A radial access approach for IO procedures has several advantages. Much of the literature will inform you that radial access over femoral access minimizes the amount of time patients have to remain lying flat. Given that most oncology patients spend a good amount of time in the angiosuite laying in the supine position when undergoing an IR procedure, an additional 2-6 hours of bed rest post procedure due to a femoral approach adds hours of immobility and as healthcare professionals we all know too much bed rest following procedures is never a good thing!
We must also keep in mind that with most oncology patients, certain laboratory values may be abnormal, such as with existing primary liver cancer or liver metastases in which platelet count and/or coagulation parameters are affected. In these cases, a femoral access may have a higher risk of retroperitoneal bleeding, requiring blood transfusion, which leads to longer immobility or even unplanned hospital stay. Additionally, controlling a bleed with compression may be difficult. By comparison, a radial access is anatomically favorable due to the artery’s proximity to the skin surface, making it easier to locate the site, palpate, and manage the compression device and dressing to the site. Radial artery cannulation has lower risk of bleeding and eliminates the need for prolonged bedrest and immobility allowing patients to move around easier and ambulate sooner.
Nurses caring for patients in the post-procedure recovery phase after undergoing an IR procedure via radial approach should be familiar with the compression device and how to manage it. Nurses should also assess for clinical changes to the site such has color, sensation, or movement of upper extremity warranting further evaluation and intervention by the radiologist provider.
Radiology nurses working within IO practices in which radial access is being introduced benefit from participating in educational in-services along with other members of the IO team.
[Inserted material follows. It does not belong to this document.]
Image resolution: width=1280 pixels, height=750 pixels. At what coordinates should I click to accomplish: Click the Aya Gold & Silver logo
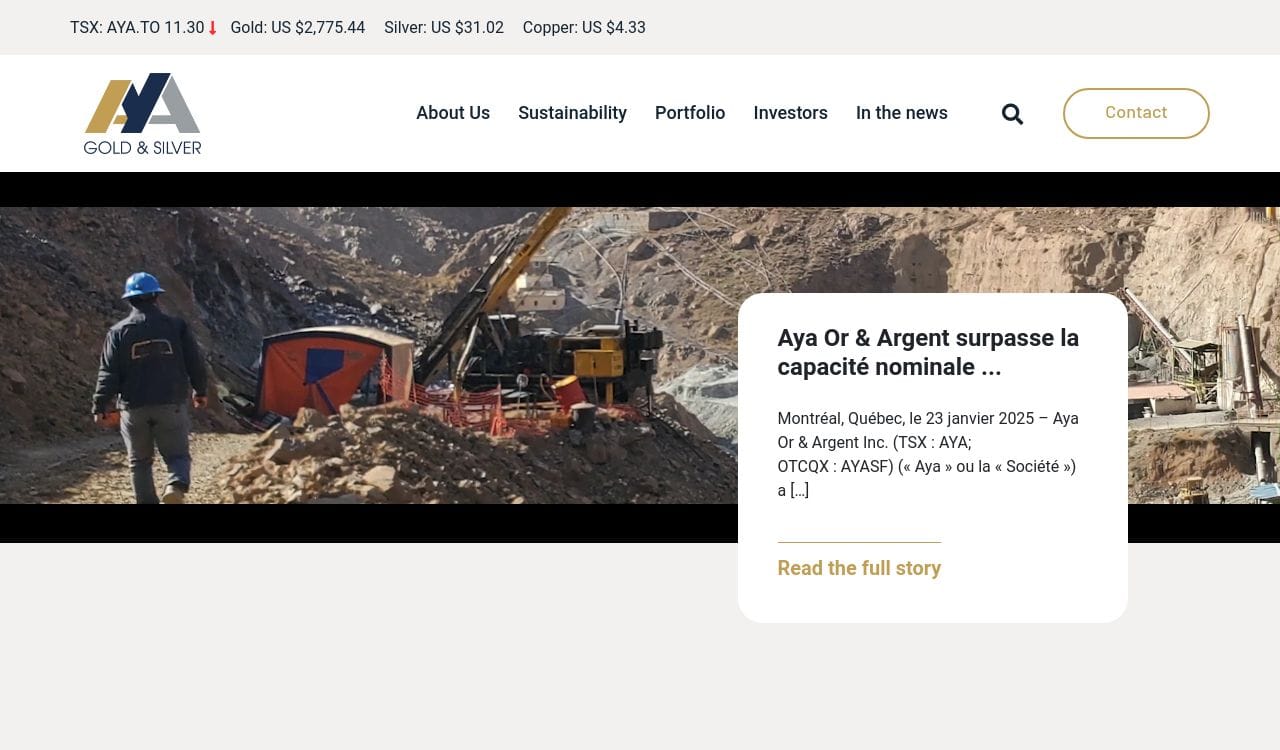click(142, 113)
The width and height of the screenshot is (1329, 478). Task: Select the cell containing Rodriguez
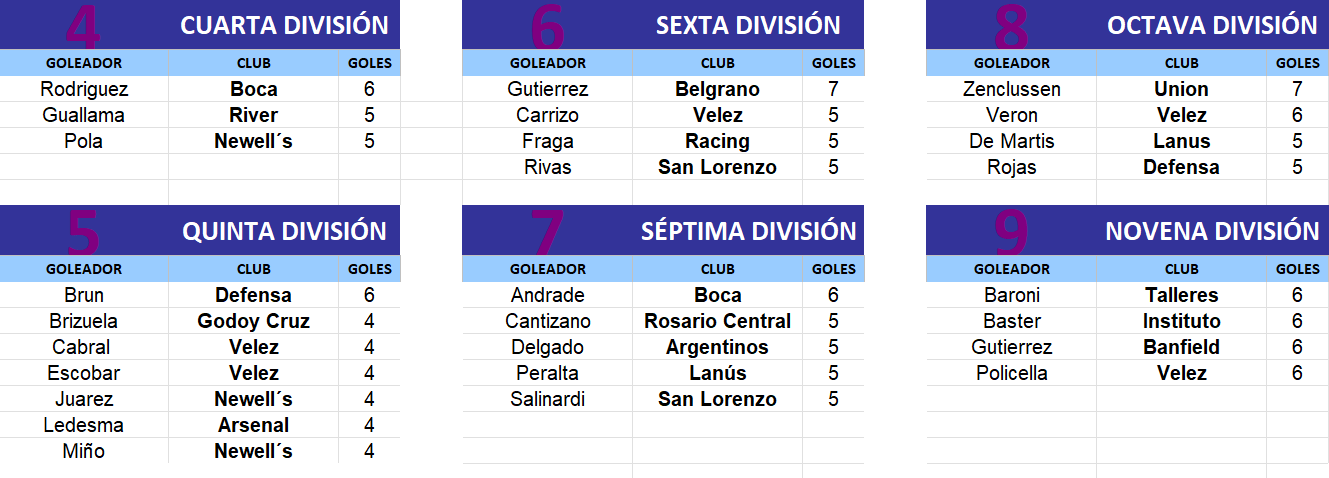point(84,89)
Familiarity with patient selection (as not all patients may be candidates for this approach), access site criteria, site preparation, and access by the interventional radiologist will provide fundamental knowledge and improved care of the patient throughout the procedure. Furthermore, reading published literature and radial access device instructions provides information specific details. The radiology nurse’s understanding and knowledge of this technique throughout the pre-, intra-, and post-procedure phases will be better preparation to manage these patients.